Justice Ravikumar asked whether, even if a judgment had “gravely erred”, review proceedings would still partake the character of an appeal. There is no appeal against a judgment of the final court. Exercise of review and curative jurisdictions of the apex court are rare and entertained in case of apparent errors or biases in the verdict.
“Let us see if this is an appeal in disguise?” Justice Ravikumar asked senior advocates Kapil Sibal, A.M. Singhvi, Menaka Guruswamy and other lawyers for the various petitioners, including Karti Chidambaram.
The review petitions had alleged that the apex court’s July 27, 2022 judgment deprived an accused person of basic rights, which include even a copy of the Enforcement Case Information Report (ECIR).
The core amendments to which the judgment gave its stamp of approval had virtually transferred the burden of proof of innocence onto the shoulders of the accused instead of the prosecution.
PMLA’s ‘twin conditions‘ for bail
The 545-page judgment, authored by Justice (now retired) A.M. Khanwilkar, had upheld the PMLA’s controversial “twin conditions” for bail.
These conditions provided that a PMLA-designated trial court was required to give bail only if the accused could prove his innocence against the money laundering charges. On the slim chance the accused did get bail, he had to establish that he was “not likely to commit any offence while on bail”.

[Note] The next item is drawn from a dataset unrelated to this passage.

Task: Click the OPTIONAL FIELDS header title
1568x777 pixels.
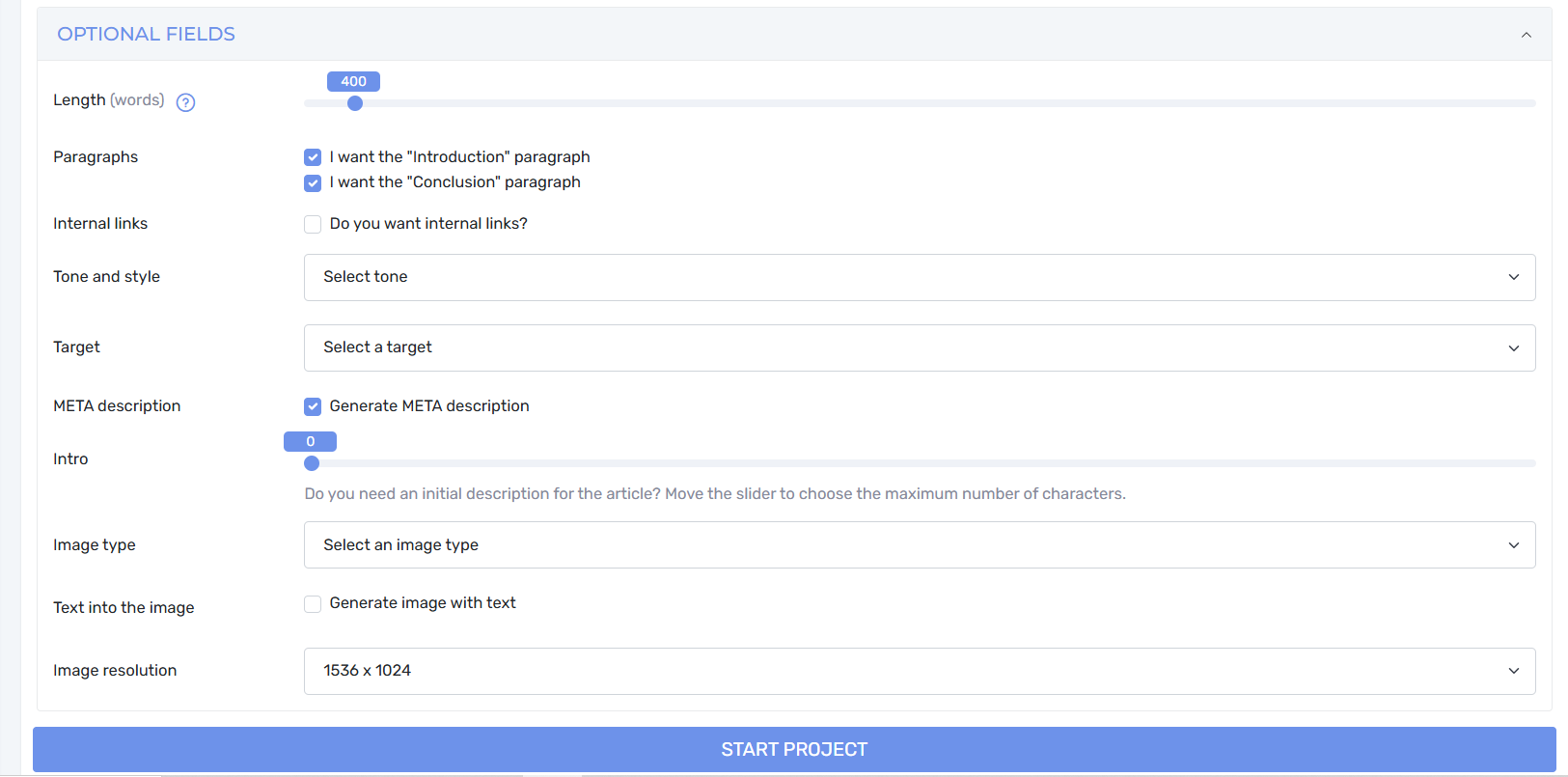Action: [x=147, y=34]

For an undertrial, who is under incarceration and with whom the ED has not shared the Enforcement Case Information Report, to prove that he was not guilty, to say the least, may prove to be a herculean if not an impossible task, the review petitions argued.
The apex court had called the PMLA a law against the “scourge of money laundering” and not a hatchet wielded against rival politicians and dissenters.
“This is a sui generis (unique) legislation… The Parliament enacted the Act as a result of international commitment to sternly deal with the menace of money laundering of proceeds of crime having transnational consequences and on the financial systems of the countries,” the 545-page judgment had said.
The 2022 judgment was based on an extensive challenge raised against the amendments introduced to the 2002 Act by way of a Finance Act in 2019. Over 240 petitions were filed against the amendments which, the challengers claimed, violated personal liberty, procedures of law, and the constitutional mandate. The petitioners had claimed “the process itself was the punishment”.